Let’s convert our toy application back into the dynamically-linked one and try to come up with the minimal list of allowed system calls it needs to function properly:
$ gcc -o myos myos.c
$ ldd ./myos
linux-vdso.so.1 (0x00007ffe027f6000)
libc.so.6 => /lib/x86_64-linux-gnu/libc.so.6 (0x00007f4f1410a000)
/lib64/ld-linux-x86-64.so.2 (0x00007f4f142de000)
$ LD_PRELOAD=/usr/lib/x86_64-linux-gnu/libsandbox.so SECCOMP_SYSCALL_ALLOW=exit_group:fstat:uname:write ./myos
adding exit_group to the process seccomp filter
adding fstat to the process seccomp filter
adding uname to the process seccomp filter
adding write to the process seccomp filter
My OS is Linux
So we need to allow 4 system calls: exit_group:fstat:uname:write
. This is the tightest “sandbox”, which still doesn’t break the application. If we remove any system call from this list, the application will terminate with the Bad system call
message (try it yourself!).
If we use the same allowlist, but with the sandboxify
launcher, things do not work anymore:
$ SECCOMP_SYSCALL_ALLOW=exit_group:fstat:uname:write sandboxify ./myos
adding exit_group to the process seccomp filter
adding fstat to the process seccomp filter
adding uname to the process seccomp filter
adding write to the process seccomp filter
The reason is sandboxify
and libsandbox.so
inject seccomp rules at different stages of the process lifecycle. Consider the following very high level diagram of a process startup:
In a nutshell, every process has two runtime stages: “runtime init” and the “main logic”. The main logic is basically the code, which is located in the program main()

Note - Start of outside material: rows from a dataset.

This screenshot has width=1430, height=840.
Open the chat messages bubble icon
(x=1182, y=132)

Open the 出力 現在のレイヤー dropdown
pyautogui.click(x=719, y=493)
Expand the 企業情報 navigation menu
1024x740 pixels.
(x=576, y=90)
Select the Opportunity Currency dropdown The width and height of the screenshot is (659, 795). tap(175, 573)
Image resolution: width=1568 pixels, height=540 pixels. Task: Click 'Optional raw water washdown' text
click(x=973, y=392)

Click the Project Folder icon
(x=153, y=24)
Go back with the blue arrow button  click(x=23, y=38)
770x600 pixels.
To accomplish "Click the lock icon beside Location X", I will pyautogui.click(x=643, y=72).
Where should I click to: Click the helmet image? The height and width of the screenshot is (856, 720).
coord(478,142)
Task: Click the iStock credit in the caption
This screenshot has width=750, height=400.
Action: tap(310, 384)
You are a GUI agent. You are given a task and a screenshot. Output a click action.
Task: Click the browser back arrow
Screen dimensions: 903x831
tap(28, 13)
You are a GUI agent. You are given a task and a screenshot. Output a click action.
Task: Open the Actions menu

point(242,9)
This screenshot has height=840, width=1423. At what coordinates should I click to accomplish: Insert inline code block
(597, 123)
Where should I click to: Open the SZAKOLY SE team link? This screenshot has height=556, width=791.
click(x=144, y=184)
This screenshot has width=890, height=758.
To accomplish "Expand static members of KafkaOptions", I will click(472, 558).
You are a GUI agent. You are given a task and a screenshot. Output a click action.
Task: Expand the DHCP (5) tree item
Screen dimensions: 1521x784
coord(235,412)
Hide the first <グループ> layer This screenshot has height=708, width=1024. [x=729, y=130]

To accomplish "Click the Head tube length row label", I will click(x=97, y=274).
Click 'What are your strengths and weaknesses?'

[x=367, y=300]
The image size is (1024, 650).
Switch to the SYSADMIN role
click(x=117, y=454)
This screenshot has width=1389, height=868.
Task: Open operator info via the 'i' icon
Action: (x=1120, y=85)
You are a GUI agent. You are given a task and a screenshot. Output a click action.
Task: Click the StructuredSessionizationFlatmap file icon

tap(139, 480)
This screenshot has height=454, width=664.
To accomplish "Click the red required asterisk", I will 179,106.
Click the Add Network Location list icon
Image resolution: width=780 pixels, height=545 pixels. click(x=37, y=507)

function and other code put there by the application developers. But the process usually needs to do some work before the code from the main()
function is able to execute - we call this work the “runtime init” on the diagram above. Developers do not write this code directly, but most of the time this code is automatically generated by the compiler toolchain, which is used to compile the source code.
To do its job, the “runtime init” stage uses a lot of different system calls, but most of them are not needed later at the “main logic” stage. If we’re using the “allowlist” approach for our sandboxing, it does not make sense to allow these system calls for the whole duration of the program, if they are only used once on program init. This is where the difference between libsandbox.so
and sandboxify
comes from: libsandbox.so
enforces the seccomp rules usually after the “runtime init” stage has already executed, so we don’t have to allow most system calls from that stage. sandboxify
on the other hand enforces the policy before the “runtime init” stage, so we have to allow all the system calls from both stages, which usually results in a bigger allowlist, thus wider attack surface.
Going back to our toy myos
example, here is the minimal list of all the system calls we need to allow to make the application work under our sandbox:
$ SECCOMP_SYSCALL_ALLOW=access:arch_prctl:brk:close:exit_group:fstat:mmap:mprotect:munmap:openat:read:uname:write sandboxify ./myos
adding access to the process seccomp filter
adding arch_prctl to the process seccomp filter
adding brk to the process seccomp filter
adding close to the process seccomp filter
adding exit_group to the process seccomp filter
adding fstat to the process seccomp filter
adding mmap to the process seccomp filter
adding mprotect to the process seccomp filter
adding munmap to the process seccomp filter
adding openat to the process seccomp filter
adding read to the process seccomp filter
adding uname to the process seccomp filter
adding write to the process seccomp filter
My OS is Linux!
It is 13 syscalls vs 4 syscalls, if we’re using the libsandbox.so
approach!
Conclusions
In this post we discussed how to easily sandbox applications on Linux without the need to write any additional code. We introduced the Cloudflare sandbox toolkit and discussed the different approaches we take at sandboxing dynamically linked applications vs statically linked applications.
Having safer code online helps to build a Better Internet and we would be happy if you find our sandbox toolkit useful. Looking forward to the feedback, improvements and other contributions!